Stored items
◆ ◆ ◆ ◆ ◆
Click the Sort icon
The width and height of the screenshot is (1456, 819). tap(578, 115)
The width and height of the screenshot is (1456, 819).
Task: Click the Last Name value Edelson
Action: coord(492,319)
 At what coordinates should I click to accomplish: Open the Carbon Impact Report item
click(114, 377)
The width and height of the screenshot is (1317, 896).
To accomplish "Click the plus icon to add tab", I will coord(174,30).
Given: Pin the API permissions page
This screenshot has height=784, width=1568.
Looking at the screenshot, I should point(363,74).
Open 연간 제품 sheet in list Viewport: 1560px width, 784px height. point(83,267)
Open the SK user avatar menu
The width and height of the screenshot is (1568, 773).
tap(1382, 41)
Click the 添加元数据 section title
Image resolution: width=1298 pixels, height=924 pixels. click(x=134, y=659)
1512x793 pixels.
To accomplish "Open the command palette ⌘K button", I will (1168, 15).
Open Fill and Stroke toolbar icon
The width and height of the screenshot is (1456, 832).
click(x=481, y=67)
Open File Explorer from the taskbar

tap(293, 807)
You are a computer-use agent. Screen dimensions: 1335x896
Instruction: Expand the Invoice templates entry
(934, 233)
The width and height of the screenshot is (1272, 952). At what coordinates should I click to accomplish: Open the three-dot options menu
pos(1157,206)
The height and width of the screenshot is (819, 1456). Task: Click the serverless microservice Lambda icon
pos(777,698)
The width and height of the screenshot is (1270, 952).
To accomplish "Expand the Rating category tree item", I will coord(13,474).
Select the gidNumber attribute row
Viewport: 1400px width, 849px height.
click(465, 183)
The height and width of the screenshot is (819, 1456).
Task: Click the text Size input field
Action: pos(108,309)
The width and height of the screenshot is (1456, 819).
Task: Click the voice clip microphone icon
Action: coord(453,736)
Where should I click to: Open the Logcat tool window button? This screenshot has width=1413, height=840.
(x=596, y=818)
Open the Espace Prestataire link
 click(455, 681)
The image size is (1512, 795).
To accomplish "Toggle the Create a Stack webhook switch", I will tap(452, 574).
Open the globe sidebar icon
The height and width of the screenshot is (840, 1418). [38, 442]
◆ ◆ ◆ ◆ ◆
Out of the entries above, write out only the lines between the line holding "The width and height of the screenshot is (1272, 952)." and the line holding "The width and height of the screenshot is (1270, 952).", inclusive, each exactly as given.

The width and height of the screenshot is (1272, 952). At what coordinates should I click to accomplish: Open the three-dot options menu
pos(1157,206)
The height and width of the screenshot is (819, 1456). Task: Click the serverless microservice Lambda icon
pos(777,698)
The width and height of the screenshot is (1270, 952).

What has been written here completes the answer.